For the Estuary Festival 2021, Thamesmead Texas have commissioned two artist filmmakers to produce new works for a screening programme in response to the theme of Imperial Legacy, specific to the sub themes of territories’, land ownership and mobile populations. The two featured artist filmmakers: Asmita Shrish and Daniel Turner (Aka ‘The Gypsy Sculptor’) are deeply embedded in Thamesmead, with a history of either living or researching in the locality. Thamesmead Texas have supported both Asmita and Dan to produce and display the works for a curated film programme, alongside an accompanying series of short films of their choice, with works by: Farak Squad, Laxcha Bantawa and Maximus Limbu, for display from the Thamesmead Travelling Cinema, Lakeside Centre throughout the weekend of the Estuary Festival 29-30 May 2021. See more here.

Curated by Scully & Scully. Funded by Estuary Festival, Peabody and Bow Arts Trust.

Asmita Shrish has creates an intimate portrait of a group of local Nepalese women.

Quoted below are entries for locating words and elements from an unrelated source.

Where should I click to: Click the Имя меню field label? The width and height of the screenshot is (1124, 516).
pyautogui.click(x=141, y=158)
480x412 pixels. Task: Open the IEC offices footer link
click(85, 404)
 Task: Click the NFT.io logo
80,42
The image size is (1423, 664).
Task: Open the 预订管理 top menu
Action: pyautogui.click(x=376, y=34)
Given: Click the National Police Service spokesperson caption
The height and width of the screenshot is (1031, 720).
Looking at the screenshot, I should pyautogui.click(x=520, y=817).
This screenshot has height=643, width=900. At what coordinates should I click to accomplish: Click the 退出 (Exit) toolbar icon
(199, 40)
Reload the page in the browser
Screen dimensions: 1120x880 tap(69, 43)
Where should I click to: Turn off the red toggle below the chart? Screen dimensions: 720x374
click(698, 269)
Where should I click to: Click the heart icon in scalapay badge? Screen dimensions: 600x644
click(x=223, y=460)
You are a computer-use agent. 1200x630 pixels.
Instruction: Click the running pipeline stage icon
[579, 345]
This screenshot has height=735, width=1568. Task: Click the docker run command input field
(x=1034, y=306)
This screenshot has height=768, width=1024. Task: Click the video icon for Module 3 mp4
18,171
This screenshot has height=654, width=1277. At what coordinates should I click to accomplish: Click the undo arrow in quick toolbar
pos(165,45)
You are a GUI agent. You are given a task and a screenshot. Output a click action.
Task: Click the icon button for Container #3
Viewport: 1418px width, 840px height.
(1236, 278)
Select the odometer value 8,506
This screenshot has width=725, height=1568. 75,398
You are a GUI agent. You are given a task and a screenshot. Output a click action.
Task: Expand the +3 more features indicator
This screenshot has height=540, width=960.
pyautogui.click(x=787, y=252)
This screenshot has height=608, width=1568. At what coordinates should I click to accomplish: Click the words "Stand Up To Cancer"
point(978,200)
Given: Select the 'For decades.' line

These elderly women sit on the floor in their living room and discuss sisterhood and how they arrived in the UK as Gurkha widows. The Gurkha soldiers who have have served the British crown for 200 years and fought in every British battle since 1957 only won the right of British citizenship in 2004, these widows join as citizens of the UK to honour their husbands who passed away before winning this hard fought right.

Click here for interview with Asmita Shrish

ASMITA SHRISH is an independent filmmaker living in London for the past 10 years and deeply connected with the Nepali diaspora in the UK. Her filmmaking practice oscillates from documentaries to dramas, anchoring real issues and narratives to navigate and represent identity within physical and metaphysical space. Her films have always been the results of collaborations with the subjects/casts with particular attraction towards characters that are intimately close to their environment. She is endorsed by British Council and a recent beneficiary of the Sinchi Fund 2019/2020 as an emerging Indigenous filmmaker.